## [TASK DETAILS]
Reproduce the material word for word, starting at the line that contains "Click Stop sharing button" and ending with the line that contains "Action: pos(456,196)", including both of those lines.

## START RECORDS FOR THE TASK

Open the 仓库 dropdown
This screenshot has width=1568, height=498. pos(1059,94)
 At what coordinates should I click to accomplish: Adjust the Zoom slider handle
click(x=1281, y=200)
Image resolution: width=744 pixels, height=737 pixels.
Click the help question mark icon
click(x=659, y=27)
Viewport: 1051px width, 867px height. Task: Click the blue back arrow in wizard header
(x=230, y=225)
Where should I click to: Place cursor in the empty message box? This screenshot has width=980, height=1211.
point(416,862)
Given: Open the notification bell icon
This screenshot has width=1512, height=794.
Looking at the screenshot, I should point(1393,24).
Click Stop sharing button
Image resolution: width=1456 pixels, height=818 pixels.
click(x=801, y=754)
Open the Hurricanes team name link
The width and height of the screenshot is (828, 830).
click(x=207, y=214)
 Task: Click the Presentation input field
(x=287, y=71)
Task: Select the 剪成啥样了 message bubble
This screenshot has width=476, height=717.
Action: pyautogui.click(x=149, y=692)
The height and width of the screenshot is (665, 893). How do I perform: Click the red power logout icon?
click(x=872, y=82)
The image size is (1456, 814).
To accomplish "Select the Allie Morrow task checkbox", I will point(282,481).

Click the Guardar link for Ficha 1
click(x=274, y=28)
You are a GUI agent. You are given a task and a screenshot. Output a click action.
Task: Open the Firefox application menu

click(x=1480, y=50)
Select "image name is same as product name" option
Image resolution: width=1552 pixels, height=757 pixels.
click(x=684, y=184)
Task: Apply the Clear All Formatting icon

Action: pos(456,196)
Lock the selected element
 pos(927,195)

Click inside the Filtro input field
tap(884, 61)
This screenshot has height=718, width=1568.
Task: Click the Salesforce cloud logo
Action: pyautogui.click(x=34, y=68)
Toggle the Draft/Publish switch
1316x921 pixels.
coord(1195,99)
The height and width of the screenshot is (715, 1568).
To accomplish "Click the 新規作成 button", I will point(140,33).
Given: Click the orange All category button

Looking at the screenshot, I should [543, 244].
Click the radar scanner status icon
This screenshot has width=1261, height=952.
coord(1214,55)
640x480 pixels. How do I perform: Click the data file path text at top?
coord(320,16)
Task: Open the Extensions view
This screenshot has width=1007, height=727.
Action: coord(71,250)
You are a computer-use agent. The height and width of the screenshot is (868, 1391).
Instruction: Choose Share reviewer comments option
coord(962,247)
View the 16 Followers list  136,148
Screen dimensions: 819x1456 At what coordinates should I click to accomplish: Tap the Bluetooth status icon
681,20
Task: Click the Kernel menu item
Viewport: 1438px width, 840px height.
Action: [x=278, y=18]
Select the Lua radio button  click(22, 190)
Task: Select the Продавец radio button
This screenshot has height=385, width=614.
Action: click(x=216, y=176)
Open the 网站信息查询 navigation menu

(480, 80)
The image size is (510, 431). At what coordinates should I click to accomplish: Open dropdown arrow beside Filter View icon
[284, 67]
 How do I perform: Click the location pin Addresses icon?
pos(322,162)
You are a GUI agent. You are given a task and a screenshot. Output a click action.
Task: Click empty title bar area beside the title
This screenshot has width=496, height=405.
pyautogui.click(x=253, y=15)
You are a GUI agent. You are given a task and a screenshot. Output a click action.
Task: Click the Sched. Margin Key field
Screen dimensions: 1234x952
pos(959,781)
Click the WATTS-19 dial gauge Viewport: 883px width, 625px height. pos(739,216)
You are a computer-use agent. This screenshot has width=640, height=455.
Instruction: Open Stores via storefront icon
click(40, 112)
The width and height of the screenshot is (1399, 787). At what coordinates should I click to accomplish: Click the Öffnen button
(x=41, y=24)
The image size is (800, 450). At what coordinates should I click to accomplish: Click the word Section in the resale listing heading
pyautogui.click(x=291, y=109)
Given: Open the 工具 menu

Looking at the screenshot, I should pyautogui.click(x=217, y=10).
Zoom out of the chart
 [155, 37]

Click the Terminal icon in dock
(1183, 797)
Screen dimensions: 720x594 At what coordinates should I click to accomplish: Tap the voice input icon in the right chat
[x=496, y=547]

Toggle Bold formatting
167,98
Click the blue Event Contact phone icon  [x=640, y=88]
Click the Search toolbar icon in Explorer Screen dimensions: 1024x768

## END RECORDS FOR THE TASK

## [RESULT OF THIS TASK]
Click Stop sharing button
Image resolution: width=1456 pixels, height=818 pixels.
click(x=801, y=754)
Open the Hurricanes team name link
The width and height of the screenshot is (828, 830).
click(x=207, y=214)
 Task: Click the Presentation input field
(x=287, y=71)
Task: Select the 剪成啥样了 message bubble
This screenshot has width=476, height=717.
Action: pyautogui.click(x=149, y=692)
The height and width of the screenshot is (665, 893). How do I perform: Click the red power logout icon?
click(x=872, y=82)
The image size is (1456, 814).
To accomplish "Select the Allie Morrow task checkbox", I will point(282,481).

Click the Guardar link for Ficha 1
click(x=274, y=28)
You are a GUI agent. You are given a task and a screenshot. Output a click action.
Task: Open the Firefox application menu

click(x=1480, y=50)
Select "image name is same as product name" option
Image resolution: width=1552 pixels, height=757 pixels.
click(x=684, y=184)
Task: Apply the Clear All Formatting icon

Action: pos(456,196)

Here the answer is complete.